▶ TASK PROMPT
Don't include any picture when you restate the data word for word.

Saved entries:
== Segment start ==
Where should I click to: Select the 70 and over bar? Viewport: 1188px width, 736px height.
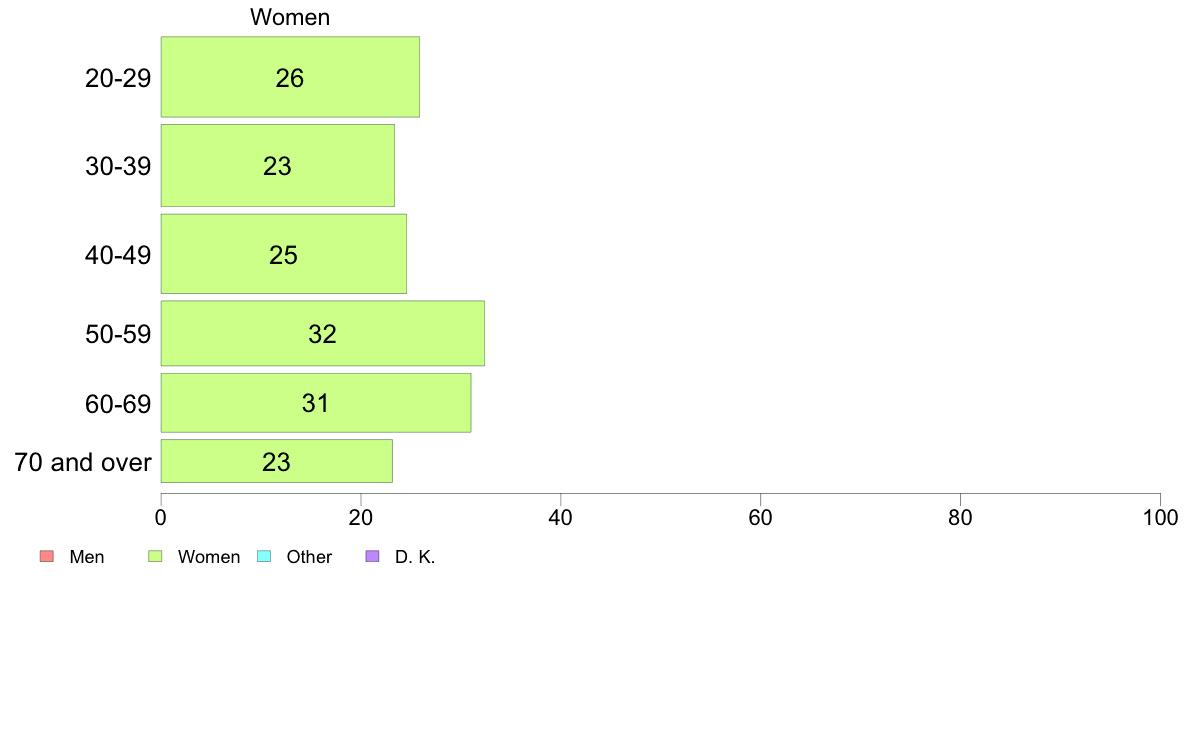pyautogui.click(x=277, y=461)
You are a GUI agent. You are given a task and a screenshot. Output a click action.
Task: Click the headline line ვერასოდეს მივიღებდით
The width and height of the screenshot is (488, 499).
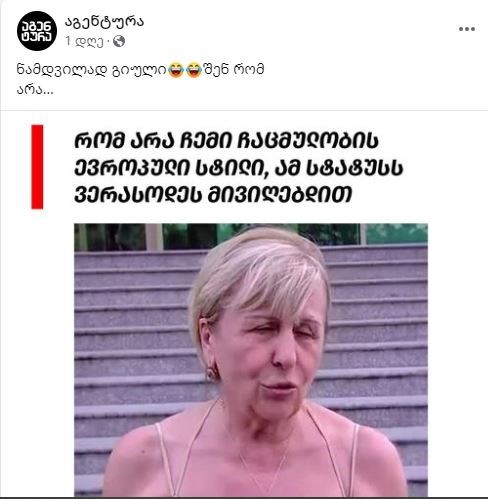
== Segment end ==
▶ OUTPUT OF THE EXERCISE
Where should I click to: Select the 70 and over bar? Viewport: 1188px width, 736px height.
pyautogui.click(x=277, y=461)
You are a GUI agent. You are given a task and a screenshot. Output a click action.
Task: Click the headline line ვერასოდეს მივიღებდით
The width and height of the screenshot is (488, 499).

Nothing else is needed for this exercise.